Extrait.
★ ★ ★ ★ ★ ★ ★
Et puis, non, ce n’est pas comme ça Tetrobot, je me suis trompé. La porte reste ouverte, on se surprend à progresser d’une énigme à l’autre sans heurt ou presque. Lorsque tout d’un coup ça coince, on ne désespère pas, la solution est toute proche, on l’a au bout de la souris. On tâtonne, on croit y parvenir, on n’avait pas vu venir l’obstacle, le piège géométrique, on s’enferme, on recule pour mieux sauter, parfois on arrête et on se dit que ça passera le lendemain, et en effet on remet les choses à plat, ça glisse, ça percute et ça connecte, ça marche. Ca finit presque toujours par marcher. Au pire, quand vraiment ça ne passe pas, on avance tout de même, même sans utiliser la soluce sur Youtube [1] : pas besoin de résoudre toutes les énigmes pour compléter le niveau. Tetrobot fait dans la pédagogie différenciée, dans l’exercice modulaire, qui stimule le premier de la classe sans désespérément larguer celui du fond qui se chauffe contre le radiateur. Je ne finirai sans doute pas le jeu à 100 %, mais je verrai tous les niveaux. J’y travaille, assidu, appliqué, faute d’être brillant élève.
C’est qu’il faut être un rien bûcheur pour se frotter à l’animal. Il ne manque pas de piquant. Si l’on m’avait directement lâché, disons au troisième niveau, j’y aurais totalement perdu mon latin. Tetrobot & Co. est un univers de règles, parfois contre-intuitives, dans lequel on s’étonne de naviguer avec aisance. Alors c’est une histoire de blocs à saisir, seulement sur le côté, jamais par dessus ou par dessous. Pas intuitif, je vous disais, mais on s’y fait vite. Ces blocs se lancent, latéralement, jamais horizontalement. Ils glissent, et ne tombent que s’ils rencontrent un obstacle. Ils permettent d’activer des boutons, d’interrompre des rayons laser. Les blocs d’une même matière s’attachent entre eux. Ceux de bois prennent feu, ceux de sable se vitrifient avec la chaleur, on peut en balancer sur des monstres, et un côté devient collant, les monstres doivent être en Patafix. Il y a des aimants, des canons et des jeux de miroir, rien de totalement nouveau, mais tout cela fait système, un incroyable écosystème d’interactions, aux possibilités de combinaison qui me paraissent presque infinies, mais je ne suis pas game-designer, seulement un joueur admiratif, et qui s’admire lui-même de comprendre quelque chose alors que d’habitude non, vraiment il n’y voit goutte, mais là oui, ça paraît impossible et puis tout d’un coup c’est limpide.
★ ★ ★ ★ ★ ★ ★
Liste fournie.
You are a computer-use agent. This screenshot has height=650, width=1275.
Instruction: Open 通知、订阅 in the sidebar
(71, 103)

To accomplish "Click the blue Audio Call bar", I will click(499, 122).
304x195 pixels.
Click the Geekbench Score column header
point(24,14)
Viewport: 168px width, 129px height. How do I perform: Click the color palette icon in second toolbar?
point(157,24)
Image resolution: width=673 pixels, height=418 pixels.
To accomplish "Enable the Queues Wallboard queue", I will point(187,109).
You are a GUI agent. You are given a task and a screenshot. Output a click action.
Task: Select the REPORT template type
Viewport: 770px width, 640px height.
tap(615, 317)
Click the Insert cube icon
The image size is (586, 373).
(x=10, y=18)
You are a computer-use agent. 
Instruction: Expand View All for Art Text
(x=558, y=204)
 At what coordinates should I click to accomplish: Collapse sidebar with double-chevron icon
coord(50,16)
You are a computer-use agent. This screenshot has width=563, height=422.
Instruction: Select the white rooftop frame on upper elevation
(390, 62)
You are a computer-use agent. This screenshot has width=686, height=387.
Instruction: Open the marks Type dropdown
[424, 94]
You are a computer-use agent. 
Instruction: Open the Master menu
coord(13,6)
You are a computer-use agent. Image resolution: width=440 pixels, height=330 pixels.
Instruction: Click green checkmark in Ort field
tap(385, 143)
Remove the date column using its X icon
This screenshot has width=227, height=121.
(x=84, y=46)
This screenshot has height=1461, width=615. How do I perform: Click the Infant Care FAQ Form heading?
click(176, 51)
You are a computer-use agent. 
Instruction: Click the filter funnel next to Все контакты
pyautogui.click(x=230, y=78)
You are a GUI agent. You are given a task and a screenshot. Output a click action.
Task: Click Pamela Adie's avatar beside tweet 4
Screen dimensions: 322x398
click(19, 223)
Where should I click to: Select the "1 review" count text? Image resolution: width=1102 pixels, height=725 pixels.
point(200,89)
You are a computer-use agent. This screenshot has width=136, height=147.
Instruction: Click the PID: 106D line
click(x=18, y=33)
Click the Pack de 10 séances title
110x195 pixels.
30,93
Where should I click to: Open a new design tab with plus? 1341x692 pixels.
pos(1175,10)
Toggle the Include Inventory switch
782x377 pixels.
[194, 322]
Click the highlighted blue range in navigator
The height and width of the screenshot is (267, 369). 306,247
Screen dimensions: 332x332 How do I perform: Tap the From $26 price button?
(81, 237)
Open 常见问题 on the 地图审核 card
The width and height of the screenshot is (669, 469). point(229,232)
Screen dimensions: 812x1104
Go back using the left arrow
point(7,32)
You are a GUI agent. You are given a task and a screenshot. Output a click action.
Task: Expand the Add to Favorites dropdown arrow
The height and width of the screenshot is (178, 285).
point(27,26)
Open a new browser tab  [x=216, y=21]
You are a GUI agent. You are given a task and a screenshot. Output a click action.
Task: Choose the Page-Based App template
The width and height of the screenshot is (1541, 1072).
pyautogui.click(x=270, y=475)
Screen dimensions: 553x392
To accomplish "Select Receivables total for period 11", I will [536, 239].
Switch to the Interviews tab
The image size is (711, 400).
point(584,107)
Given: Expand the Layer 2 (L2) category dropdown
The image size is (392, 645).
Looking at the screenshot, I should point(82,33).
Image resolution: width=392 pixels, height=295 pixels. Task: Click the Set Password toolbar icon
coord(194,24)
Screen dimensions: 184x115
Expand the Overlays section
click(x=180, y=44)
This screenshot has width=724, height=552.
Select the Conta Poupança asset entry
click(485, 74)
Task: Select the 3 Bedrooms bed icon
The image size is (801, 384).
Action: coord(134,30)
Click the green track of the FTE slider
★ ★ ★ ★ ★ ★ ★
Consigne 1.
Selon l'extrait consacré à Tetrobot, de quelle façon peut-on saisir les blocs ?
Consigne 2.
Dans l'extrait sur Tetrobot, quels dispositifs sont présentés comme n'étant « rien de totalement nouveau » ? Nommez-les tous.
Consigne 3.
Reprenez le texte sur le jeu Tetrobot là où il s'arrête et rédigez-en la suite.

Corrigé 1.
Seulement sur le côté, jamais par dessus ou par dessous.

Corrigé 2.
Les aimants, les canons et les jeux de miroir.

Corrigé 3.
La pédagogie, c’est la science du rythme, des alternances d’intensité, du tempo : l’art de mêler les temps morts avec les temps forts, l’art de la répétition, de la variation comme transition d’une compétence à l’autre. Le secret de Tetrobot, c’est qu’il fait cela à merveille, même le plus tatillon des inspecteurs en puzzlogie n’aurait rien à redire. Chaque "monde" — le jeu dit "robot", moi je dis "monde" — permet de former le joueur à un pôle de compétence, comme on dit : d’abord les bases, après les canons, ensuite l’électricité et le magnétisme, etc. Le premier niveau du "monde" sert de discret tutoriel et de révision des chapitres précédents. Les niveaux suivants nous mettent à l’épreuve, nous malmènent de plus en plus. Parfois, Swingswing n’oublie pas de nous glisser, en guise de récompense, une petite énigme facile, pour souffler, parce qu’on n’est pas des chiens tout de même.
Au fil du jeu, immanquablement, tout se complique, d’autant qu’il devient essentiel de ne plus limiter sa réflexion à un seul écran, mais qu’il faut comprendre le fonctionnement de tout le niveau, prendre en compte une demi-douzaine d’écrans : récupérer un bloc ici, pour le mettre par là, et ouvrir une porte de ce côté. Le joueur peut se retrouver coincé, mais il peut facilement revenir en arrière, annuler autant d’actions qu’il le désire. Tetrobot ne nous en veut pas, il ne cherche pas à nous frustrer mais à nous former, avec douceur, à l’art brutal de la logique géométrique.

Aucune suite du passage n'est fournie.